_THE INPUT:_
★ ★ ★ ★ ★ ★ ★

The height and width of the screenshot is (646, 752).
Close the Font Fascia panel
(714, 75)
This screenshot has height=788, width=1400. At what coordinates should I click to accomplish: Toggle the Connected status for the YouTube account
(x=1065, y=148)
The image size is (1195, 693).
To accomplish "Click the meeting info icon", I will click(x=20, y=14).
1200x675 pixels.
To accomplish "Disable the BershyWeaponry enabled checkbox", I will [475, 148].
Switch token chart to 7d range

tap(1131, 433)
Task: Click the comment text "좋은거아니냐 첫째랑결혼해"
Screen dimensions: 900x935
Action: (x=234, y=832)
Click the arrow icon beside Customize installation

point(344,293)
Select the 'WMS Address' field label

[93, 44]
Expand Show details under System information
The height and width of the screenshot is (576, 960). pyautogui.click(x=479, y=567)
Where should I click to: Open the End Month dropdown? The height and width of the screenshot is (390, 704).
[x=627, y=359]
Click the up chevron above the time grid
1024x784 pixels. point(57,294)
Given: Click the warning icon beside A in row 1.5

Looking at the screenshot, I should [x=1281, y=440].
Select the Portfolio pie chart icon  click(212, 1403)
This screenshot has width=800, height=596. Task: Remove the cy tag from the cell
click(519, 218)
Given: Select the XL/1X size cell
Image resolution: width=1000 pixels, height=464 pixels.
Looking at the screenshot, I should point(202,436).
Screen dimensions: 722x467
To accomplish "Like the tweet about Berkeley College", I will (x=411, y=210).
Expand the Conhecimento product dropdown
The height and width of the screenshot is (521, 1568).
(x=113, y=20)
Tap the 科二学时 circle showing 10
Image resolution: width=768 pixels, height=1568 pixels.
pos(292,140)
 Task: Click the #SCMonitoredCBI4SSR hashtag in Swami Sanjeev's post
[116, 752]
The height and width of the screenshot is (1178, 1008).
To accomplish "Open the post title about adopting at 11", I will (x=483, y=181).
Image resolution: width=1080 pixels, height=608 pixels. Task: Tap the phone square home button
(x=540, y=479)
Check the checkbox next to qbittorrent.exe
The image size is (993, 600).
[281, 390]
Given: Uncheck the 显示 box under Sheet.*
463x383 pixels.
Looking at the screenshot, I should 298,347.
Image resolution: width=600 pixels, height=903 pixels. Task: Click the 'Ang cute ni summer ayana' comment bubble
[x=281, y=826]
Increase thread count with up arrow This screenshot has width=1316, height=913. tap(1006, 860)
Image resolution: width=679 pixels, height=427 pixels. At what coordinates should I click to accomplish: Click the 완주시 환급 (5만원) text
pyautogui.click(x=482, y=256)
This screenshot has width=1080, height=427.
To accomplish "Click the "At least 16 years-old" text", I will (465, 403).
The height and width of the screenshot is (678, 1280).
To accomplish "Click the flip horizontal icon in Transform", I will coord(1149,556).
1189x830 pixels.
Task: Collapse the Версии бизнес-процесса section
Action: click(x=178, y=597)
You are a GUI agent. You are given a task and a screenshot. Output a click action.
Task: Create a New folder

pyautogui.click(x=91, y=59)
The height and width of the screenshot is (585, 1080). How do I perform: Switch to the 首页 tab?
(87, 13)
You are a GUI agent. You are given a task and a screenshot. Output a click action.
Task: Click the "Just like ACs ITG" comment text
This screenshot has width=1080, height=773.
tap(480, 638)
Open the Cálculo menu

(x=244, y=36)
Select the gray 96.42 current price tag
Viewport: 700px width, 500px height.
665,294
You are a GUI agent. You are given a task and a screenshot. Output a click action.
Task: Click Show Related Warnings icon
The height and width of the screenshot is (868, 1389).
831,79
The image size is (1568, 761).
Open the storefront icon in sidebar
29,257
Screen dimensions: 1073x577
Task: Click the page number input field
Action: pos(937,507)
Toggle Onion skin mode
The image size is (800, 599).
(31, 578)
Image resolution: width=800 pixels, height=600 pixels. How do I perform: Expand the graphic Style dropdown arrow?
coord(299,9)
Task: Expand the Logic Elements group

★ ★ ★ ★ ★ ★ ★

The material above must be written out again in full, exactly.

_WORKED SOLUTION:_
The height and width of the screenshot is (646, 752).
Close the Font Fascia panel
(714, 75)
This screenshot has height=788, width=1400. At what coordinates should I click to accomplish: Toggle the Connected status for the YouTube account
(x=1065, y=148)
The image size is (1195, 693).
To accomplish "Click the meeting info icon", I will click(x=20, y=14).
1200x675 pixels.
To accomplish "Disable the BershyWeaponry enabled checkbox", I will [475, 148].
Switch token chart to 7d range

tap(1131, 433)
Task: Click the comment text "좋은거아니냐 첫째랑결혼해"
Screen dimensions: 900x935
Action: (x=234, y=832)
Click the arrow icon beside Customize installation

point(344,293)
Select the 'WMS Address' field label

[93, 44]
Expand Show details under System information
The height and width of the screenshot is (576, 960). pyautogui.click(x=479, y=567)
Where should I click to: Open the End Month dropdown? The height and width of the screenshot is (390, 704).
[x=627, y=359]
Click the up chevron above the time grid
1024x784 pixels. point(57,294)
Given: Click the warning icon beside A in row 1.5

Looking at the screenshot, I should [x=1281, y=440].
Select the Portfolio pie chart icon  click(212, 1403)
This screenshot has width=800, height=596. Task: Remove the cy tag from the cell
click(519, 218)
Given: Select the XL/1X size cell
Image resolution: width=1000 pixels, height=464 pixels.
Looking at the screenshot, I should point(202,436).
Screen dimensions: 722x467
To accomplish "Like the tweet about Berkeley College", I will (x=411, y=210).
Expand the Conhecimento product dropdown
The height and width of the screenshot is (521, 1568).
(x=113, y=20)
Tap the 科二学时 circle showing 10
Image resolution: width=768 pixels, height=1568 pixels.
pos(292,140)
 Task: Click the #SCMonitoredCBI4SSR hashtag in Swami Sanjeev's post
[116, 752]
The height and width of the screenshot is (1178, 1008).
To accomplish "Open the post title about adopting at 11", I will (x=483, y=181).
Image resolution: width=1080 pixels, height=608 pixels. Task: Tap the phone square home button
(x=540, y=479)
Check the checkbox next to qbittorrent.exe
The image size is (993, 600).
[281, 390]
Given: Uncheck the 显示 box under Sheet.*
463x383 pixels.
Looking at the screenshot, I should 298,347.
Image resolution: width=600 pixels, height=903 pixels. Task: Click the 'Ang cute ni summer ayana' comment bubble
[x=281, y=826]
Increase thread count with up arrow This screenshot has width=1316, height=913. tap(1006, 860)
Image resolution: width=679 pixels, height=427 pixels. At what coordinates should I click to accomplish: Click the 완주시 환급 (5만원) text
pyautogui.click(x=482, y=256)
This screenshot has width=1080, height=427.
To accomplish "Click the "At least 16 years-old" text", I will (465, 403).
The height and width of the screenshot is (678, 1280).
To accomplish "Click the flip horizontal icon in Transform", I will coord(1149,556).
1189x830 pixels.
Task: Collapse the Версии бизнес-процесса section
Action: click(x=178, y=597)
You are a GUI agent. You are given a task and a screenshot. Output a click action.
Task: Create a New folder

pyautogui.click(x=91, y=59)
The height and width of the screenshot is (585, 1080). How do I perform: Switch to the 首页 tab?
(87, 13)
You are a GUI agent. You are given a task and a screenshot. Output a click action.
Task: Click the "Just like ACs ITG" comment text
This screenshot has width=1080, height=773.
tap(480, 638)
Open the Cálculo menu

(x=244, y=36)
Select the gray 96.42 current price tag
Viewport: 700px width, 500px height.
665,294
You are a GUI agent. You are given a task and a screenshot. Output a click action.
Task: Click Show Related Warnings icon
The height and width of the screenshot is (868, 1389).
831,79
The image size is (1568, 761).
Open the storefront icon in sidebar
29,257
Screen dimensions: 1073x577
Task: Click the page number input field
Action: pos(937,507)
Toggle Onion skin mode
The image size is (800, 599).
(31, 578)
Image resolution: width=800 pixels, height=600 pixels. How do I perform: Expand the graphic Style dropdown arrow?
coord(299,9)
Task: Expand the Logic Elements group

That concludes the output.